Open-weight models respond differently to prompts than GPT-4o or Claude. Patterns that work, anti-patterns to avoid, and how to migrate prompts.

Prompts tuned on GPT-4o or Claude often underperform on Llama 3.1 8B or Mistral 7B. The behaviour is different.

TL;DR

Open-weight 7B-class models prefer: more explicit instructions, shorter chain-of-thought, fewer few-shot examples, simpler structured output.
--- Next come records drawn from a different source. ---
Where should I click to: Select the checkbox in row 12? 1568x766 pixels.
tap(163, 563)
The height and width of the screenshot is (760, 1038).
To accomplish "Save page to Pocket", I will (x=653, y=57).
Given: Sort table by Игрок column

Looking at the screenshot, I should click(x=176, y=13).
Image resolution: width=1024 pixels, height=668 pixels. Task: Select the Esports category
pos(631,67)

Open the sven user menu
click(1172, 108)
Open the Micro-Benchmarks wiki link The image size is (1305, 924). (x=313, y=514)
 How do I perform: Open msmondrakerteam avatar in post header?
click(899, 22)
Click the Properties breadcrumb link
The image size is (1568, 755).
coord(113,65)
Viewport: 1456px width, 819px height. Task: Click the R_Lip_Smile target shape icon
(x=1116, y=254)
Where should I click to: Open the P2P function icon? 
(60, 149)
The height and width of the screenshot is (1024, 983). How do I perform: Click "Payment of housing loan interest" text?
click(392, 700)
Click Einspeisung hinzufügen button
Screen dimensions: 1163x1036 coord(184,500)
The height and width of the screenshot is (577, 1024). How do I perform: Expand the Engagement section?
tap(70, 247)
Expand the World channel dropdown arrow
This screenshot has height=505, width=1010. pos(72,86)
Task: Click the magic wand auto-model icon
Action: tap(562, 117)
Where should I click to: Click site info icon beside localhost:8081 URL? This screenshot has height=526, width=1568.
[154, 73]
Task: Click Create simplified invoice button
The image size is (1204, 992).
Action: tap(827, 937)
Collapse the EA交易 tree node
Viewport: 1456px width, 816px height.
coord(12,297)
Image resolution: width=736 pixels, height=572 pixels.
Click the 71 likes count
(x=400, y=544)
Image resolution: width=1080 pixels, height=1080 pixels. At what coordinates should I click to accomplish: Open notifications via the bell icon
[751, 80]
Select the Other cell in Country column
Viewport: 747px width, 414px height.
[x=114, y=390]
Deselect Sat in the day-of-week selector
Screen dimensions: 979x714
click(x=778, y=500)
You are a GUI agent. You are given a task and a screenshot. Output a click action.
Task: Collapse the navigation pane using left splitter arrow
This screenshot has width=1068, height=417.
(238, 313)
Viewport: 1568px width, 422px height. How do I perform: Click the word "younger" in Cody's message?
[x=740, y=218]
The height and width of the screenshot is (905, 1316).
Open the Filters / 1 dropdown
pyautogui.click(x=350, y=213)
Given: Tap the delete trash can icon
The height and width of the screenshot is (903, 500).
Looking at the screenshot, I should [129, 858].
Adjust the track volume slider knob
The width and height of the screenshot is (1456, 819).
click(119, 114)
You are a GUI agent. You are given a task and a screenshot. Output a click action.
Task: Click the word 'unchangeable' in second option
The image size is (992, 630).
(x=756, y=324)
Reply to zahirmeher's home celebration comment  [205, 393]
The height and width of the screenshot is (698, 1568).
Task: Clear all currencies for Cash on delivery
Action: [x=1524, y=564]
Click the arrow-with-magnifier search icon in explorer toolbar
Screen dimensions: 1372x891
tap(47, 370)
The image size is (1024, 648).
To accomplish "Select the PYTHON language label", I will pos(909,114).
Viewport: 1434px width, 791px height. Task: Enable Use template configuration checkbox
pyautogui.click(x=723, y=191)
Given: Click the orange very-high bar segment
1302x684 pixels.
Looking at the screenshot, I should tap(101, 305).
Test and iterate; do not assume GPT-4 prompts transfer.

How open models differ

  • Less robust to ambiguous instructions — be explicit
  • Less consistent on long chain-of-thought — bound at 5 steps
  • Better with structured output (JSON mode) than free-form
  • Tool use varies: Mistral / Llama 3.1+ / Qwen 2.5 native; older models don't

Patterns that work

  • Explicit role + clear task statement
  • Output schema given upfront
  • Few-shot examples (1-3, not 10)
  • Step-by-step instructions for multi-step tasks
  • Constrained output via JSON mode or Outlines/Instructor

Verdict

Don't copy GPT-4o prompts to open-weight models. Re-tune for the smaller model. The eval harness will tell you when prompts are working.

Bottom line

Prompt engineering for open-weight is a real engineering activity. See eval pipeline.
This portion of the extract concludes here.